The crisis has demonstrated, once more, the need for organizations to be adaptable, agile and prepared. It has been something of an accelerator for change.

Fast-tracking for 2020 and beyond

Interviewees confirm that each of the businesses they represent had plans in place to digitize more processes, but many reveal that these plans were undeniably fast-tracked due to the crisis.

Dean Wallace, payment service provider ACI’s practice head for real-time and digital payments, says: “There has been a move to digital channels over traditional call centres, for example, that was already under way for most customers. The pandemic has accelerated that, making it less gradual.”

Santander’s Zaballos confirms that digital transactions and app downloads had already increased, pre-Covid-19, and that video conferencing tools are likely to affect the way some banking services are handled: “Digital service was already the new norm. Now it’s imperative. Anything without a digital expression is not going to remain as it is, especially where it relates to large numbers of retail clients.”

The picture is similar at Ixaris, as Mifsud comments: “It’s accelerating a trend that has already started, from deep digitization of payments process, to the entire supply chain.”

However, Thibault de Barsy, vice-chairman and general manager at Emerging Payments Association (EPA) EU, warns that Covid-19 is too blunt an instrument to effect change: “I don’t see much enthusiasm for the idea that Covid-19 will force change to digital. Change is really driven by making the customer experience smoother.”

La Cour concludes: “Banks must take time to understand the future, use the lessons of the past – including those learned during the pandemic – to determine longer-term thinking around the infrastructure that enables success.
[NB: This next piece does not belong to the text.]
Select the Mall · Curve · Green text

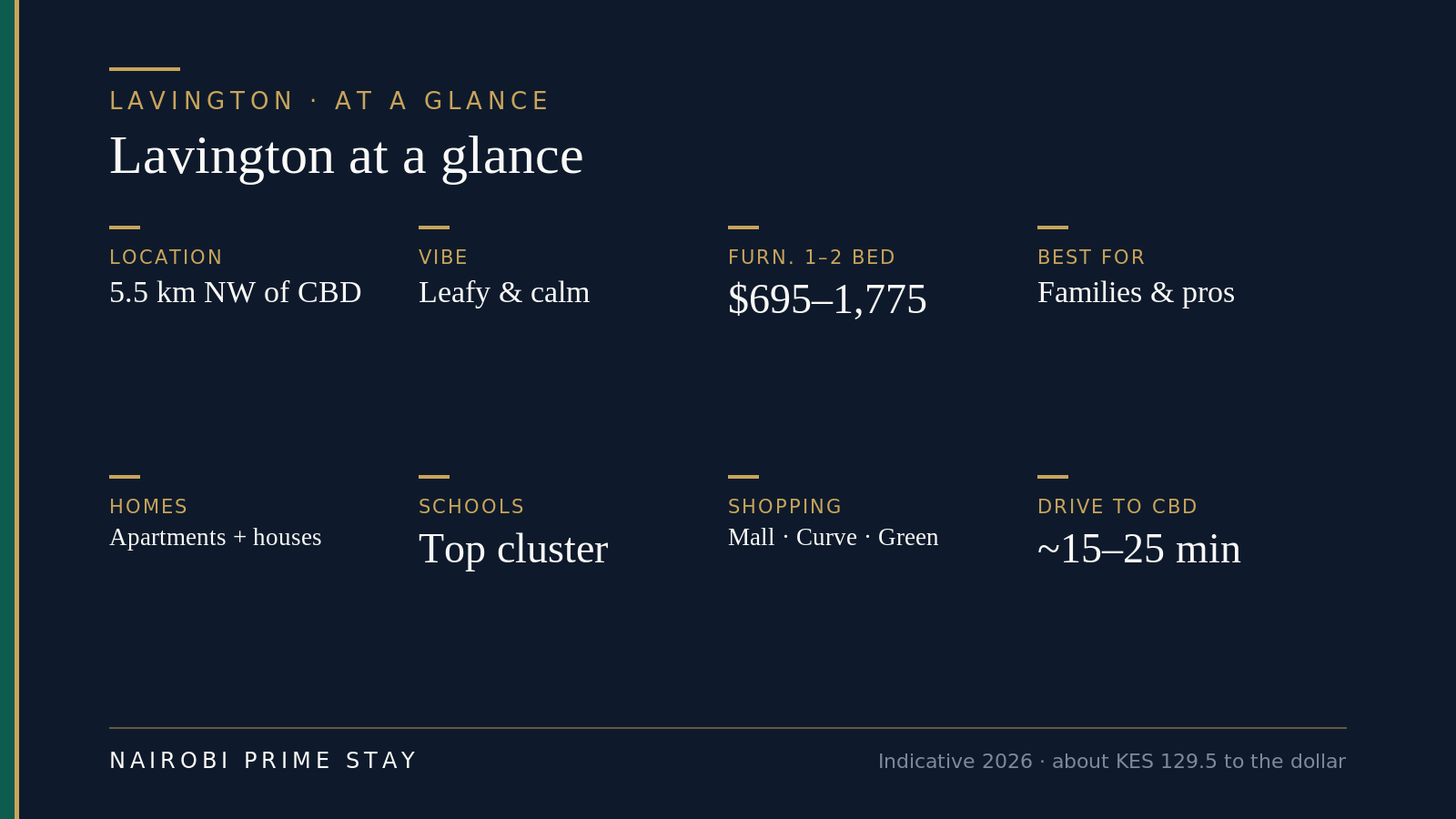(834, 537)
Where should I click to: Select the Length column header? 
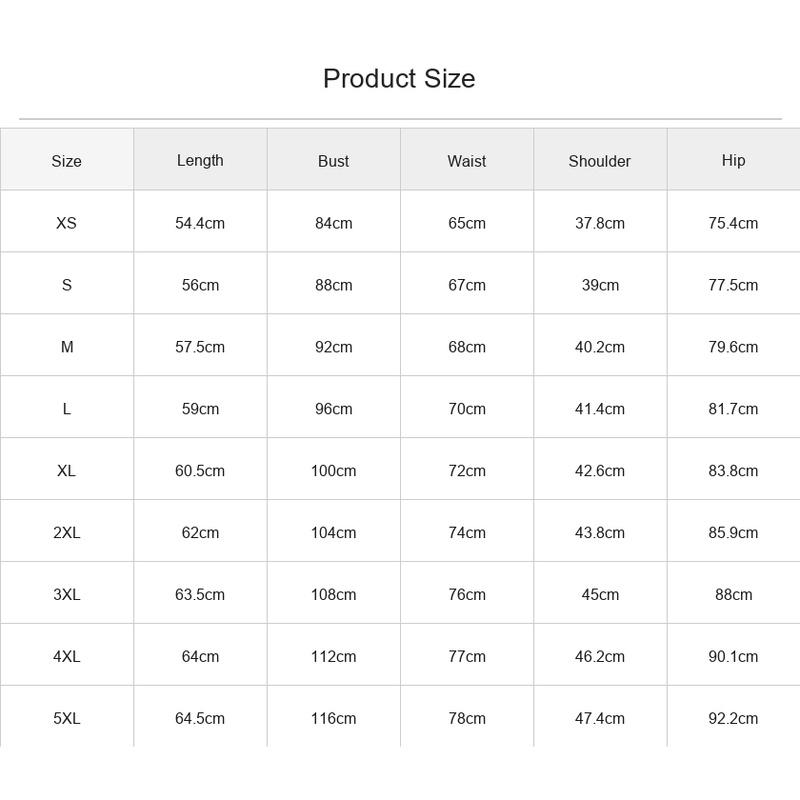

“In the process, we can all regain the clarity and confidence that 2020 originally offered and see it as a time that really did lay the foundations for a bold new future.”



Key survey findings

• Create a collaborative ecosystem: Make sure business continuity management, business planning and digital technology design are integrated. 

• Competitors can be comrades: Look externally to partners, customers and suppliers as much as competitors – the distinction between these categories is blurring all the time. 

• Don’t let today’s customers be the only focus for tomorrow’s solutions: A customer-centric business model is essential in the era of open banking but the measures needed to make that happen are a little sketchier – don’t let data on current customers create confirmation bias about what happens next. 

• Culture wars can be won: Take internal culture, communications and talent as seriously as technological and operational change.

• Connect the dots: Understand the role of financial infrastructure (the ‘rails’) and new applications, services and solutions (the ‘brains’) to optimize the delivery of the right propositions to meet customer need. 

 • Digital is a journey, not a destination: Many organizations have responded to the recent wave of change, but it’s not ‘mission accomplished’. Technology will continue to evolve, as will customers, laws and society; organizations of all sizes and sectors will need to evolve with them. 

• Get 2020 vision (and hindsight): What have you learnt about your company, people and processes in the first half of this year? This has been the biggest – albeit unintended – proof of concept for digital we have yet seen. Take advantage of it.